CONSULTING AGREEMENT
Date: May 14, 1999
Consultant: Indus, Inc. dba Industar Digital PCS
000 Xxxx Xxxxx Xxxxxx
Xxxxxxxxx, XX 00000
Company: i Link Telecom (BC) Inc.
000 Xxxxxxx Xxxxxx
Xxxxxxxxx, XX
Company and Consultant Agree:
Term of Consulting Service: From 5/15/99 to 6/30/99
1. Scope of Work
Consultant will perform the consulting services for Company or one of its
affiliated corporations (together, the "Company") described in Schedule 1 (the
"Services").
2. Compensation
Company will pay Consultant a fifty thousand dollar ($50,000) consulting fee as
follows:
$15,000 on or before May 28
$10,000 on or before June 15
$10,000 on or before June 30
$15,000 on or before July 15
The total fee (excluding the direct payment by Company of all travel expenses
requested by Consultant under this agreement) may not exceed fifty thousand
dollars ($50,000) without the prior written approval of Company.
3. Manner of Performance
Consultant has the requisite expertise, ability, and legal right to render the
Services and will perform the Services in an efficient manner. Consultant will
abide by all laws, rules, and regulations that apply to the performance of the
Services, including applicable requirements regarding equal employment
opportunity and the provisions of Executive Order 11246 and related rules. Each
of Consultant's employees performing Services will have the expertise to perform
assigned Services in an efficient manner.

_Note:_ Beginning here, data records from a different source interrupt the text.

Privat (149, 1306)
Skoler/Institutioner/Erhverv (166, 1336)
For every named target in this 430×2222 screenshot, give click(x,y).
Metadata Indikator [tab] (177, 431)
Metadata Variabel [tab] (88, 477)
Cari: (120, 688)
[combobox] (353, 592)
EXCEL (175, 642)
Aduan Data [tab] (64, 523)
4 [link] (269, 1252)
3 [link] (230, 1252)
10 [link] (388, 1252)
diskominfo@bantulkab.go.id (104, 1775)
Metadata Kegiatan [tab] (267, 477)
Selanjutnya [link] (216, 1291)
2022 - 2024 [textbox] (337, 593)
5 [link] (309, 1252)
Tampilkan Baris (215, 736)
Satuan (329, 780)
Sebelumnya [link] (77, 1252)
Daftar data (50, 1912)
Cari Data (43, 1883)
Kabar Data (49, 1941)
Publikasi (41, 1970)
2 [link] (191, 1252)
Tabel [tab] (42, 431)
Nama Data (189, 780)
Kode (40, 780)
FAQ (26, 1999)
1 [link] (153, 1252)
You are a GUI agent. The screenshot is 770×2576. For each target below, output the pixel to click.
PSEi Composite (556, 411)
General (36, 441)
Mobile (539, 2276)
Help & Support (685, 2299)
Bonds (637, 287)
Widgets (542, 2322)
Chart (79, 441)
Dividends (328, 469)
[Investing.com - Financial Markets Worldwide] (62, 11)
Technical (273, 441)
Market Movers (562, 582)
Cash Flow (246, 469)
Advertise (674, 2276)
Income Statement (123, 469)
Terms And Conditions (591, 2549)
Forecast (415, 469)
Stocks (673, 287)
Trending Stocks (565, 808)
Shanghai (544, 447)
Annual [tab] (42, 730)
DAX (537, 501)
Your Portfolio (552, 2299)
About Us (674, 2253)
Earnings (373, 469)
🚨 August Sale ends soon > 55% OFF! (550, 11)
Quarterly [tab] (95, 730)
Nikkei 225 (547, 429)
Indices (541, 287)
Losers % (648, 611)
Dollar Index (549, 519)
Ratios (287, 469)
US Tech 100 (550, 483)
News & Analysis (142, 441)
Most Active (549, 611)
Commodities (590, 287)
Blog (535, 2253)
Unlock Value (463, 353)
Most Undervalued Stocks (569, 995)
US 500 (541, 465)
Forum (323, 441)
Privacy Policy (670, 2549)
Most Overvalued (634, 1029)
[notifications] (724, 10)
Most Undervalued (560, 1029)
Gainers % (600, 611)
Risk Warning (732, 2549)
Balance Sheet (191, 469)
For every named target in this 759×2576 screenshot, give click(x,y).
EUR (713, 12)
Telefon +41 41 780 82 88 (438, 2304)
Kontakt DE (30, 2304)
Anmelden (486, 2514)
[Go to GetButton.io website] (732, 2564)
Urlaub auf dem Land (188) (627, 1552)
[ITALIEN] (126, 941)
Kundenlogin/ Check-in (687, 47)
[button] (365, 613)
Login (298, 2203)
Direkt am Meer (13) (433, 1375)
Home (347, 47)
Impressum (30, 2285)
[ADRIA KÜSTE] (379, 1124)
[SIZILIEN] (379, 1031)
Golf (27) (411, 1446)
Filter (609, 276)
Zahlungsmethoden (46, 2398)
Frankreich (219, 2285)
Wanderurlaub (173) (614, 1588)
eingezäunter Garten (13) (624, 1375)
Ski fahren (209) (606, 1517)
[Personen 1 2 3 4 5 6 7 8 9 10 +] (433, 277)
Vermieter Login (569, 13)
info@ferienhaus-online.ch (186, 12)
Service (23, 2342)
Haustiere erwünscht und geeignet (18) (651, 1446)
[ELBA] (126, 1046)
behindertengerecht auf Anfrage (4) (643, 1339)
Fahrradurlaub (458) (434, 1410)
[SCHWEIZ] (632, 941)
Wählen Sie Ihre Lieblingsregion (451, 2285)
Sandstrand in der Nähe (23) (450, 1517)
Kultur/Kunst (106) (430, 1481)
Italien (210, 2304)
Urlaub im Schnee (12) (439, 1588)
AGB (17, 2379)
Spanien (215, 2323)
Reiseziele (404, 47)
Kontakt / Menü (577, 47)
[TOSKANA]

The Consultant shall provide the Company with any materials prepared in
conjunction with this Agreement that are intended to be externally distributed
prior to such distribution and the Consultant further agrees that the
distribution of all such materials shall be subject to prior approval by the
Company.
4. Confidentiality In the course of this agreement, it is anticipated
that Consultant will learn information that Company regards as confidential or
proprietary. Consultant will keep confidential this information which Consultant
may acquire with respect to Company's business, including, but not limited to,
information developed by Consultant and information relating to new products,
customers, pricing, know-how, processes, and practices, unless and until Company
consents to disclosure, or unless such knowledge and information otherwise
becomes generally available to the public through no fault of Consultant.
Consultant will not disclose to others, without Company's consent, the fact that
it is acting on behalf of Company. This undertaking to keep information
confidential will survive the termination of this agreement for a period of one
(1) year. At the termination of this agreement, Consultant will return to
Company all drawings, specifications, manuals, and other printed or reproduced
material (including information stored on machine-readable media) provided by
Company to Consultant and all copies of such information made by Consultant or
its employees.
5. Conflicts of Interest
Consultant represents that it has advised Company of any relationship with third
parties which would prevent Consultant from carrying out the terms of this
agreement.
6. Independent Contractor
Consultant is an independent contractor, not an employee or agent of Company.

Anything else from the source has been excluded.